Copy every line of the data that contains the string "sidebar".

[Data for this task — start]

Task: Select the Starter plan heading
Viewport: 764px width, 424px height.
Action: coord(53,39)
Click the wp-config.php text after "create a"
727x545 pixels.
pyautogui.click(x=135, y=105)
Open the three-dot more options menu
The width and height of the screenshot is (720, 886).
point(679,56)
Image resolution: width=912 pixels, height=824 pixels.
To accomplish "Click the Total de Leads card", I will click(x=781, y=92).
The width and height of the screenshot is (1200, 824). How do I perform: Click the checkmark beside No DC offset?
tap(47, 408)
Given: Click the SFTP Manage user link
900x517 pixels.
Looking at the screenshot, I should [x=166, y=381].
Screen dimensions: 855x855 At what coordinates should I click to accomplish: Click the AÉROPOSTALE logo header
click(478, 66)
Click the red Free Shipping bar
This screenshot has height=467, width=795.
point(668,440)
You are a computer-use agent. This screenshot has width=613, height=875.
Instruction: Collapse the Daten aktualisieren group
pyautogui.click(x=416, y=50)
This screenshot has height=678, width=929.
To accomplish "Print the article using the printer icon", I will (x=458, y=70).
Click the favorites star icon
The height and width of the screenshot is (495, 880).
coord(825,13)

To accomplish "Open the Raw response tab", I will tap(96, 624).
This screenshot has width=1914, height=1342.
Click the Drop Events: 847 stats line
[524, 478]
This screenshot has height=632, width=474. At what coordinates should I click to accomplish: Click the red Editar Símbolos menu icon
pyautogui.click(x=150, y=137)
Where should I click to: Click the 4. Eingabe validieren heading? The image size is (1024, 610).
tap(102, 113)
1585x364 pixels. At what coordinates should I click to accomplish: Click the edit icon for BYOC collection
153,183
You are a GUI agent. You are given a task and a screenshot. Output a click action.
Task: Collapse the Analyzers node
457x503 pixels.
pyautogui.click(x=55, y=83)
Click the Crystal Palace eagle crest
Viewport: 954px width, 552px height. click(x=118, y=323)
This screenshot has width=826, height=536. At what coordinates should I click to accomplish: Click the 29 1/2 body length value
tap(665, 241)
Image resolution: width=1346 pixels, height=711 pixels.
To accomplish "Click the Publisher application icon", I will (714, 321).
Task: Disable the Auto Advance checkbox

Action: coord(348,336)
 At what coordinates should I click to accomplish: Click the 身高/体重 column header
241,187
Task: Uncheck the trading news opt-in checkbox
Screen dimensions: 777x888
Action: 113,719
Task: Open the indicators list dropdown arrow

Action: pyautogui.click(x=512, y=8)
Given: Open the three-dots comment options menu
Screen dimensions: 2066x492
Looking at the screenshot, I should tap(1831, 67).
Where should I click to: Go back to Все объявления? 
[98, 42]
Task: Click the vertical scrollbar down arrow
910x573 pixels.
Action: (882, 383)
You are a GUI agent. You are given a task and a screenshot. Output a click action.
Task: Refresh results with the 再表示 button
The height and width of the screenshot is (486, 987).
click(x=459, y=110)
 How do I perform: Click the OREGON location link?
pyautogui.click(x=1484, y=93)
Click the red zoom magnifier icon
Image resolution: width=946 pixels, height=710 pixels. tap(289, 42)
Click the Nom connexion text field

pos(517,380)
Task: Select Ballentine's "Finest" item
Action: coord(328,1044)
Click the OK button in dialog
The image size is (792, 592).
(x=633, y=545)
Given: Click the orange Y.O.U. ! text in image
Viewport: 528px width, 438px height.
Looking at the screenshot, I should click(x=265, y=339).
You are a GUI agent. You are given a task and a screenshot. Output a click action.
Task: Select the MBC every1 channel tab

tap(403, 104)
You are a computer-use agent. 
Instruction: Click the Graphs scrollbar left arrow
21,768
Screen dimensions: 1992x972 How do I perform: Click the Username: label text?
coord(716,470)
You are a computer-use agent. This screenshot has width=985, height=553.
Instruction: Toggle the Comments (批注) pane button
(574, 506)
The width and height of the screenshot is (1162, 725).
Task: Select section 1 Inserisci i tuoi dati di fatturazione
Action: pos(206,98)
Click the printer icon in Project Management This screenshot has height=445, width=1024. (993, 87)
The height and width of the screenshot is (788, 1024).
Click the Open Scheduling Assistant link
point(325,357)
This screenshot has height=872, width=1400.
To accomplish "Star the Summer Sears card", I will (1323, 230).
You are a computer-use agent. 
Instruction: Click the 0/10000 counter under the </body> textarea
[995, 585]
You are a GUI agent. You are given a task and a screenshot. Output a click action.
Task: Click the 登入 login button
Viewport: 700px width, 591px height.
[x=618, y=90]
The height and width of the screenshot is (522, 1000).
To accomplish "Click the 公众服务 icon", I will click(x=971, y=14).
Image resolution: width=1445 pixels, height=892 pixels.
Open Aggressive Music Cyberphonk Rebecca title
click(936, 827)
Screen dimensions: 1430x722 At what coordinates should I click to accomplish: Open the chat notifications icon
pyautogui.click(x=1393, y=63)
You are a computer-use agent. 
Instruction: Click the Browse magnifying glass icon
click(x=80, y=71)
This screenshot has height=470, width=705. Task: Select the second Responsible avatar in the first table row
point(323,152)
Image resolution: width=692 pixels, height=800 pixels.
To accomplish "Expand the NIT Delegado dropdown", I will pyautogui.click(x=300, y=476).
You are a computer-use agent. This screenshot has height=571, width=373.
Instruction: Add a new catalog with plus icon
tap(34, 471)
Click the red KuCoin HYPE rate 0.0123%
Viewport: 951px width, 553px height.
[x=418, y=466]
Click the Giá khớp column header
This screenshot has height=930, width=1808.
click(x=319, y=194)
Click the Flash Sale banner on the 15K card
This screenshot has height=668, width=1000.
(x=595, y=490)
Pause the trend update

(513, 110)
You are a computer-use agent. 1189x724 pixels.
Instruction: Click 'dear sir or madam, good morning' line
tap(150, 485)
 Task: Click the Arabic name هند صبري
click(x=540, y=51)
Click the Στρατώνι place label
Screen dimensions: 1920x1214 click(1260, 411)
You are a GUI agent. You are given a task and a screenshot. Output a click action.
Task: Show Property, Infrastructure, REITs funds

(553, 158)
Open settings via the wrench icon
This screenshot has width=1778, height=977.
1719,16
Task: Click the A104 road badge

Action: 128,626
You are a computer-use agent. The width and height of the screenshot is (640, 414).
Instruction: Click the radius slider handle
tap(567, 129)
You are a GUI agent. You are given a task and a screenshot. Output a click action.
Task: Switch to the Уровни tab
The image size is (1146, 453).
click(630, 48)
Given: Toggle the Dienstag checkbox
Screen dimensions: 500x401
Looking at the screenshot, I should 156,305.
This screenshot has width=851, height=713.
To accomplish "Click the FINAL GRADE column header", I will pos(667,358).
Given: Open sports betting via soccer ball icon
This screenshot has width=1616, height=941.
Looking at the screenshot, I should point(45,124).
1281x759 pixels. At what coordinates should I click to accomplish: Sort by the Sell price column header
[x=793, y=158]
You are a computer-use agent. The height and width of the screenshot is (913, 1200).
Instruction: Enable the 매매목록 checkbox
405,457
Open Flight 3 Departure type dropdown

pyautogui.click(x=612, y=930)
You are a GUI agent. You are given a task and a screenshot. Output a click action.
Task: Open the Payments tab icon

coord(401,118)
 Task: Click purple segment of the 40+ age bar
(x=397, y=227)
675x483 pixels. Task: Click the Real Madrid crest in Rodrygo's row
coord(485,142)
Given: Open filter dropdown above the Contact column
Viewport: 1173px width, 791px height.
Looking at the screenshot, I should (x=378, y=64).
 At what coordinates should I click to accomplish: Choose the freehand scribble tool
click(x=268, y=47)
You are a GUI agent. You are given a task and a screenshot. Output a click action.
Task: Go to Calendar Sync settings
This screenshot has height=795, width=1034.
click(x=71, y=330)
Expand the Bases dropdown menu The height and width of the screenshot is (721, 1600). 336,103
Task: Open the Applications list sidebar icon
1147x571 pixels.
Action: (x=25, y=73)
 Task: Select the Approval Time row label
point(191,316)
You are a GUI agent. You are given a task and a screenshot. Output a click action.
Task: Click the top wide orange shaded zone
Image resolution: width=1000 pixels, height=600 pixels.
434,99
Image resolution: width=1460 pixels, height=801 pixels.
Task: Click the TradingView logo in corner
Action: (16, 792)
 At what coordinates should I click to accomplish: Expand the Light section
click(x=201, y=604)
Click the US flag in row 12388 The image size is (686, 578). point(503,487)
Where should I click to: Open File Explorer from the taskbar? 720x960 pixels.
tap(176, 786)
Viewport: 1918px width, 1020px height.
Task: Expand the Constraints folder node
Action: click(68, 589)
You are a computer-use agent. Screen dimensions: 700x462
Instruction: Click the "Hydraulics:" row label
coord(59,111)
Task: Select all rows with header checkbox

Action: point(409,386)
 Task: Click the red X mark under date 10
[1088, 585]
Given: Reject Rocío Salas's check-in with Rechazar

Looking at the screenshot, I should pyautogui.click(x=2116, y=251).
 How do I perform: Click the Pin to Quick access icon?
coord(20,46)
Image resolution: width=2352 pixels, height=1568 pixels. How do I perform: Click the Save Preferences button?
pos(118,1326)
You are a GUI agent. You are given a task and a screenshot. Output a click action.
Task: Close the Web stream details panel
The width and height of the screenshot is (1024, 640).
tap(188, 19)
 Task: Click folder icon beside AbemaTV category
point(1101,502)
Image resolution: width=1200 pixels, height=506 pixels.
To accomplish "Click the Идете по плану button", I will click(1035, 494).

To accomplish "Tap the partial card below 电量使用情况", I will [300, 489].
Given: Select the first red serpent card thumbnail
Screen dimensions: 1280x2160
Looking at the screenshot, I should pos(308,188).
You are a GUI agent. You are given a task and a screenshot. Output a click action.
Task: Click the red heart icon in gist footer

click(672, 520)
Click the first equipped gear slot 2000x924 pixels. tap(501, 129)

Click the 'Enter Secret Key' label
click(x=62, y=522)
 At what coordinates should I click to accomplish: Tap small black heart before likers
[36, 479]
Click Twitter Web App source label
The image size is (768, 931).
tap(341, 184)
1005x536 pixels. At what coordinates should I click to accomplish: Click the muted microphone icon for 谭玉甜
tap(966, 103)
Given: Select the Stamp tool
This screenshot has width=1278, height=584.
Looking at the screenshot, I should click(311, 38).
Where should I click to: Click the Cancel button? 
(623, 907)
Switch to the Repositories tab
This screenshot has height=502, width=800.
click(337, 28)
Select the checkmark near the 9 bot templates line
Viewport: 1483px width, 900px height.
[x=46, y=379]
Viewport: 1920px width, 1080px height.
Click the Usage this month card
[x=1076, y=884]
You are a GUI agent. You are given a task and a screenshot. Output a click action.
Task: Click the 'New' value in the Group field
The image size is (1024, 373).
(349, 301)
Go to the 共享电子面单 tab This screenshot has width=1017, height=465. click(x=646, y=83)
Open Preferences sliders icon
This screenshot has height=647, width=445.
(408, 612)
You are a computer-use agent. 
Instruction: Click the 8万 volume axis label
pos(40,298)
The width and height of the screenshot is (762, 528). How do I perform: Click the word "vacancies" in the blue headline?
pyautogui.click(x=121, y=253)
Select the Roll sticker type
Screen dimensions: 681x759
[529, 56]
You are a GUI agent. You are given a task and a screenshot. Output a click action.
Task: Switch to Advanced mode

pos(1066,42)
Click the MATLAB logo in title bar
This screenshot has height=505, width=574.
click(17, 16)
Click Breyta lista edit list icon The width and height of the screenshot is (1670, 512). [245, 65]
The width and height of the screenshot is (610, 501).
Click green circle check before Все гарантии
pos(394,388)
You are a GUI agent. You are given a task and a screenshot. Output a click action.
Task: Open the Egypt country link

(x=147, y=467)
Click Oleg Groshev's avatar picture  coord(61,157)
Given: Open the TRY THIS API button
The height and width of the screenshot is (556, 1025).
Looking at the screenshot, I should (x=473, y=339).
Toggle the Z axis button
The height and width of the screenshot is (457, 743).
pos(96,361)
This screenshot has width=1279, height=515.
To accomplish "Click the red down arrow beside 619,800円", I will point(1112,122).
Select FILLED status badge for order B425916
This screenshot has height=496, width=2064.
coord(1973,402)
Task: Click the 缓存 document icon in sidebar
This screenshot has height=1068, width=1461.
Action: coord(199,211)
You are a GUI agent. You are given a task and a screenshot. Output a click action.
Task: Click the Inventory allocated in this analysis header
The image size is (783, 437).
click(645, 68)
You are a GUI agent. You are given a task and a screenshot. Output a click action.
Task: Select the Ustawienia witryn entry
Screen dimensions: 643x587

[Data for this task — finish]

• Written response:
Task: Open the Applications list sidebar icon
Task: Click the 缓存 document icon in sidebar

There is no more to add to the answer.